Perché Fare Il Subagente Assicurativo o Produttore Assicurativo Può Essere Una Valida Alternativa

– Non c’è pozione o formula magica che ti farà vendere più velocemente e più facilmente, a meno che la tua formula sia un duro lavoro. – Jeffrey Gitomer

Grosse gocce di pioggia colpivano furiosamente il parabrezza, mentre Paolo rallentava per entrare nel parcheggio.

Fermò l’auto vicino all’entrata dell’azienda e, spento il motore, strinse gli occhi per cercare di vedere se c’era qualcuno: sembrava tutto deserto.

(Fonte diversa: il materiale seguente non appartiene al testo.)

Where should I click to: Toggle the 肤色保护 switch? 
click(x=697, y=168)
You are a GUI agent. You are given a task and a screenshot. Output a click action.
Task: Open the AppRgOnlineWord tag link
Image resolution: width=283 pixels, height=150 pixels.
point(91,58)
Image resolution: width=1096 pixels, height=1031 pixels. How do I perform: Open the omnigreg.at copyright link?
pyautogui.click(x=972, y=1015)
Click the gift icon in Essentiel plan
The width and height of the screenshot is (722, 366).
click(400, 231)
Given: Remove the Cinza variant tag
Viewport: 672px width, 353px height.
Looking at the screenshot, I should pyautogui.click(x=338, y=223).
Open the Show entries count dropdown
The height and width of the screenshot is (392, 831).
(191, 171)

Strano” pensò. “Mi avevano detto di venire alle 18:30”; eppure dalle finestre non si vedeva nemmeno una luce accesa.

Paolo si fece forza e aprì la portiera. Non aveva l’ombrello, così si mise sulla testa il giornale per ripararsi dal violento temporale autunnale. Corse fino alla porta dell’azienda e suonò il campanello.

Lo tenne premuto a lungo: non tanto a lungo da farlo sembrare uno scocciatore, ma abbastanza per essere sicuro che, se c’era qualcuno all’interno, lo avrebbe sentito.

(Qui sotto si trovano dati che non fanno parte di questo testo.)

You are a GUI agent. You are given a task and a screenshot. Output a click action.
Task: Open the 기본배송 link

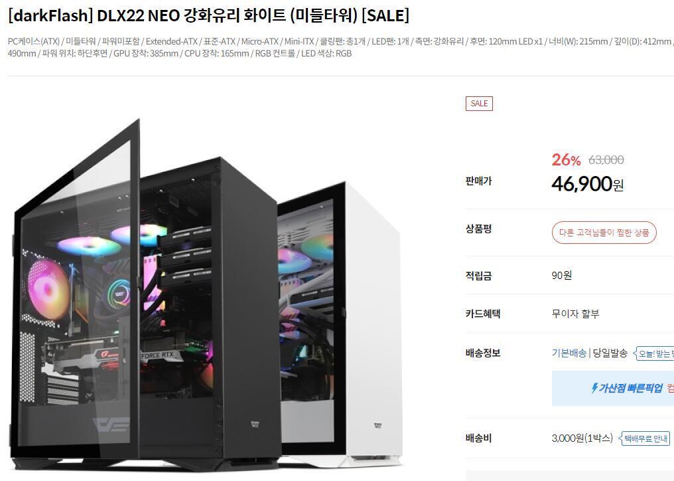[569, 353]
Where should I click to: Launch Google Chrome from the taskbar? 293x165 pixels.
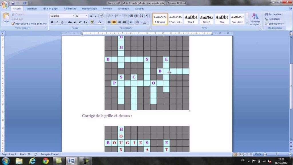[x=45, y=161]
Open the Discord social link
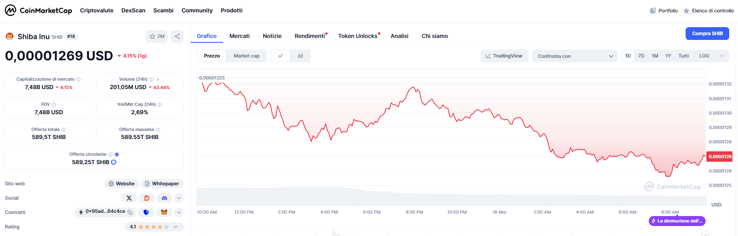The height and width of the screenshot is (236, 738). (x=164, y=198)
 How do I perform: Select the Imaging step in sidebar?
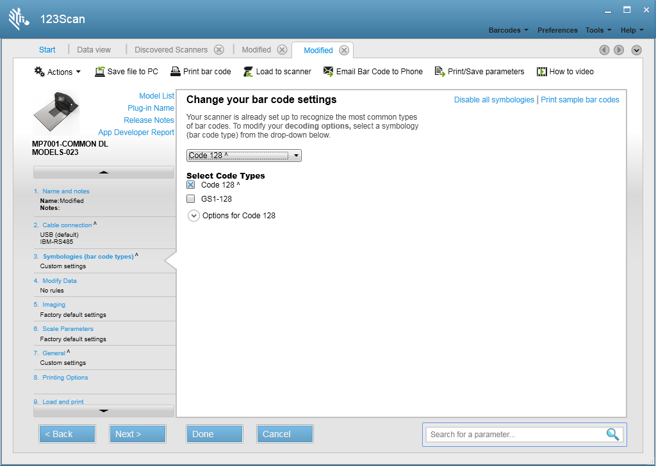click(54, 305)
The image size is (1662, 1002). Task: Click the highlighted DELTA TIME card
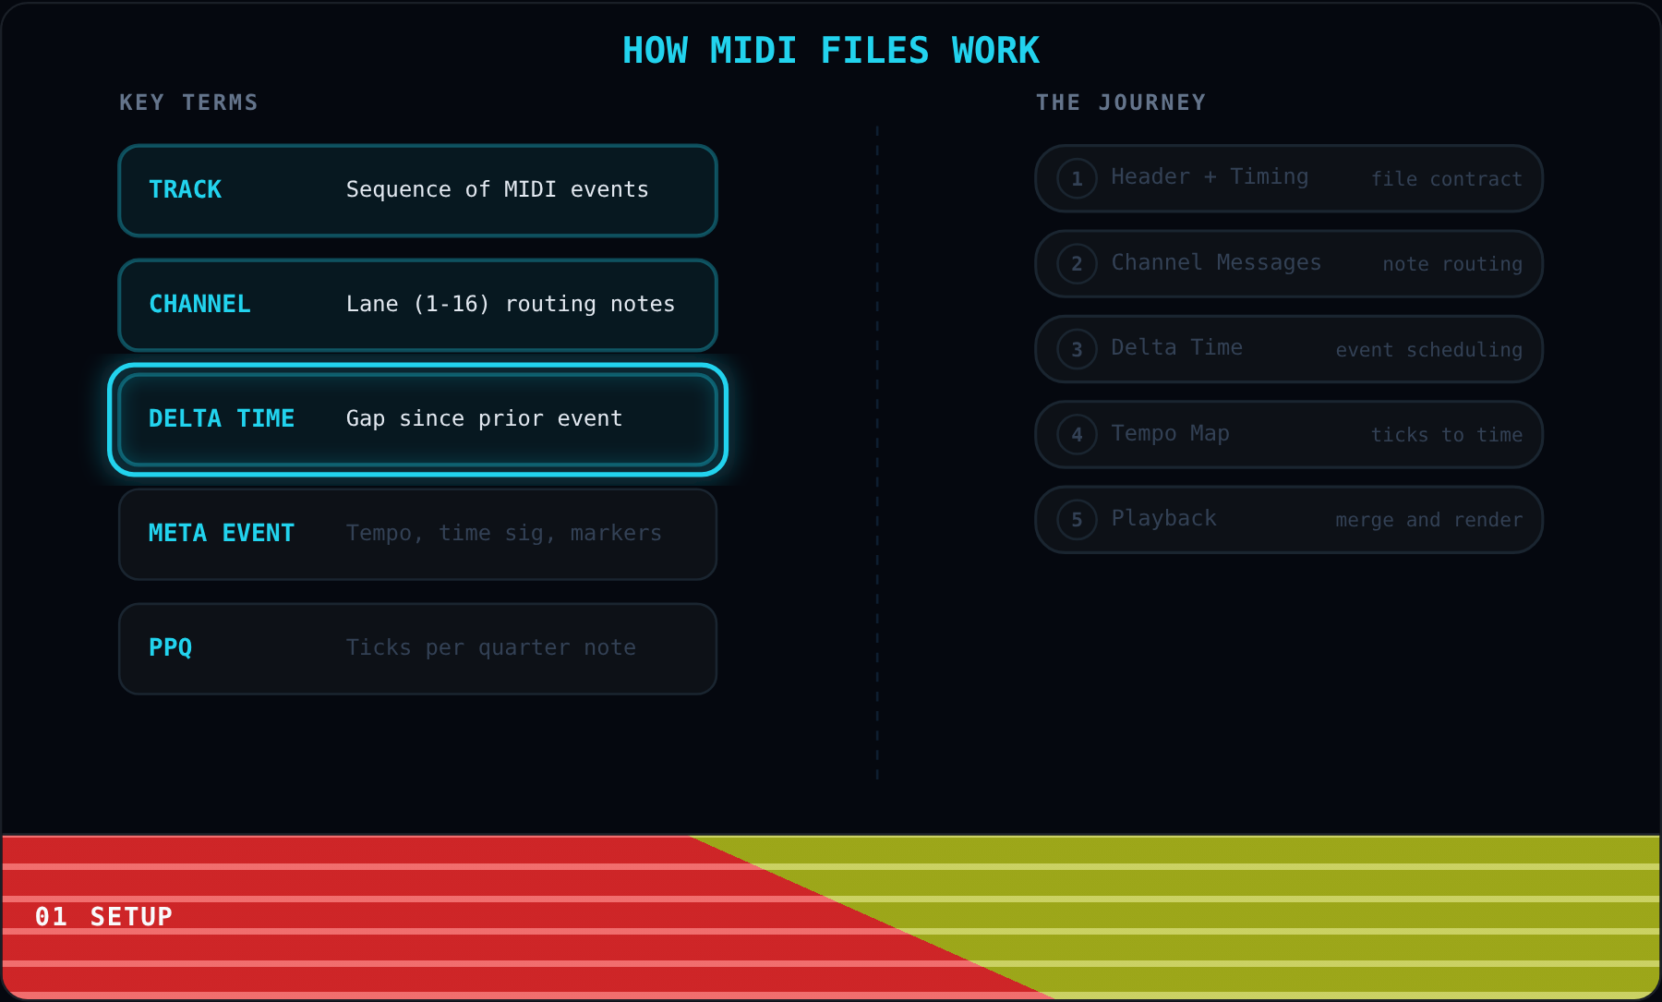pyautogui.click(x=417, y=419)
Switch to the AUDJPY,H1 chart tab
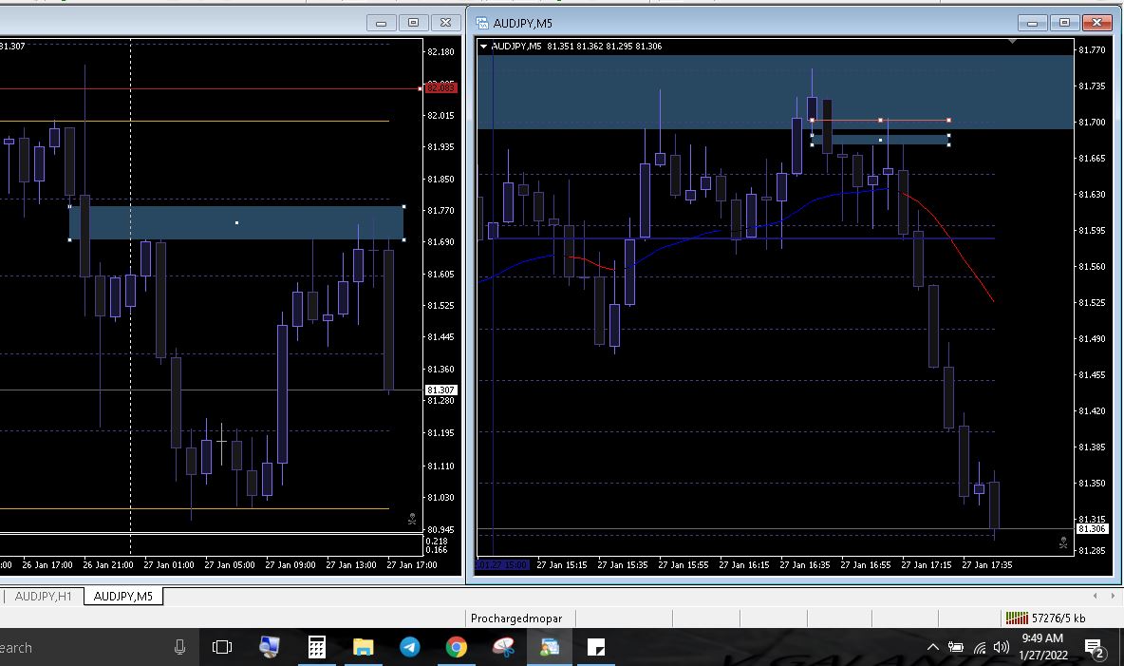Screen dimensions: 1124x666 [x=44, y=597]
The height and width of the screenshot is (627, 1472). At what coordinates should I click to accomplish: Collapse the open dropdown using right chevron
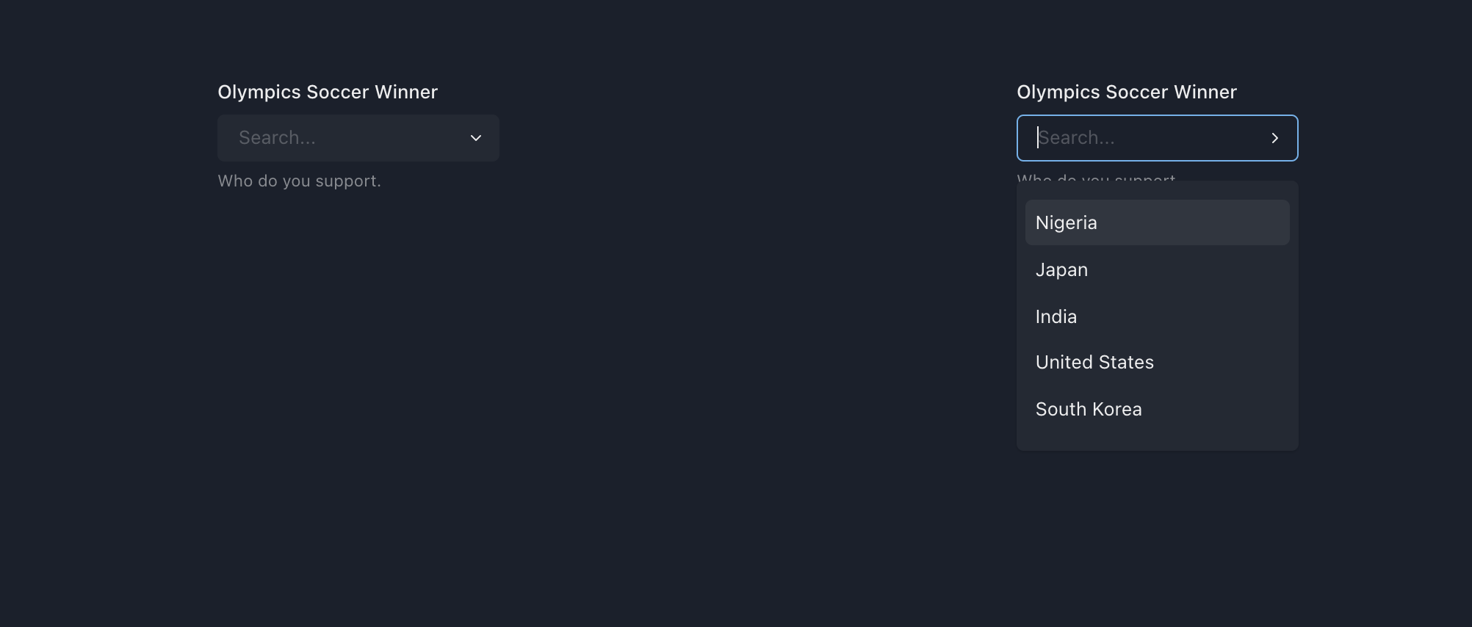click(1274, 138)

Da dentro, nessuna risposta. L’unico suono era il boato di un tuono in lontananza, che coprì completamente il ticchettio insistente della pioggia.

Il malumore si stava insediando rapidamente dentro Paolo. Provava quella sensazione familiare in cui il cuore viene stretto in una morsa. La stessa sensazione che precede un pianto o una sfuriata.

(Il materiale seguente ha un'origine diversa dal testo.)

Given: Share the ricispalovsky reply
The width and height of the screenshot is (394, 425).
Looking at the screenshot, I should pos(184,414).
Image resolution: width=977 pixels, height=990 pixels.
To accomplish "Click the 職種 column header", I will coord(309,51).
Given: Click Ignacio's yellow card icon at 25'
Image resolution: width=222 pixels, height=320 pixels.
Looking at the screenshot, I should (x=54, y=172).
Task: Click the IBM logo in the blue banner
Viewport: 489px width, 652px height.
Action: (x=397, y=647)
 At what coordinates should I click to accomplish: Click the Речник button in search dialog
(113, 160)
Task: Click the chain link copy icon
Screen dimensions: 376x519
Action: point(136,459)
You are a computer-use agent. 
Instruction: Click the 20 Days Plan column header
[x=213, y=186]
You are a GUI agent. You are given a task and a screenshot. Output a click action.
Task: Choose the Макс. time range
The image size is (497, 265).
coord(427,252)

In tutta la giornata aveva incontrato solo potenziali clienti che lo avevano scansato senza tante scuse: quel giorno sembrava andare tutto per il verso sbagliato.

Nel frattempo, aveva dovuto macinare centinaia di chilometri da un cliente all’altro, il tutto sotto un terribile temporale e un cielo plumbeo che anticipava un rigido novembre.

Non si direbbe, eppure il lavoro di Paolo è quello che ha reso ricche moltissime persone in tutto il mondo.

Un lavoro svolto dalla notte dei tempi, che ha permesso a persone di tutti i ceti sociali e di tutte le culture di accumulare ingenti somme di denaro.

Paolo fa il venditore.

Vediamo nel dettaglio cosa fa il subagente assicurativo per capire meglio…

Subagente Assicurativo: Che Cosa Fa?

Questa soluzione è ormai presa in considerazione da tanti giovani. Perché?

Secondo i dati dell’Istat, più del 10% delle persone in Italia sono disoccupate. Ovviamente in realtà il numero di persone che non ha un lavoro è molto, molto più alto.

Infatti per essere considerati disoccupati bisogna essere alla ricerca attiva di un lavoro.

Questo toglie dalla classifiche un immenso numero di persone che, per un motivo o per un altro, non sta cercando attivamente un lavoro:

  • I disillusi, che danno un’occhiata ogni tanto nei gruppi di Facebook dedicati alle offerte di lavoro, ma che non lo cercano attivamente.

  • I tanti precari, che magari si arrabattano per quelle 2-3 ore giornaliere per tirare su due soldi ma vorrebberro un “lavoro serio”, tuttavia senza cercarlo in maniera attiva e continuativa.

  • I lavoratori stagionali, che quindi passano più della metà dell’anno senza lavorare.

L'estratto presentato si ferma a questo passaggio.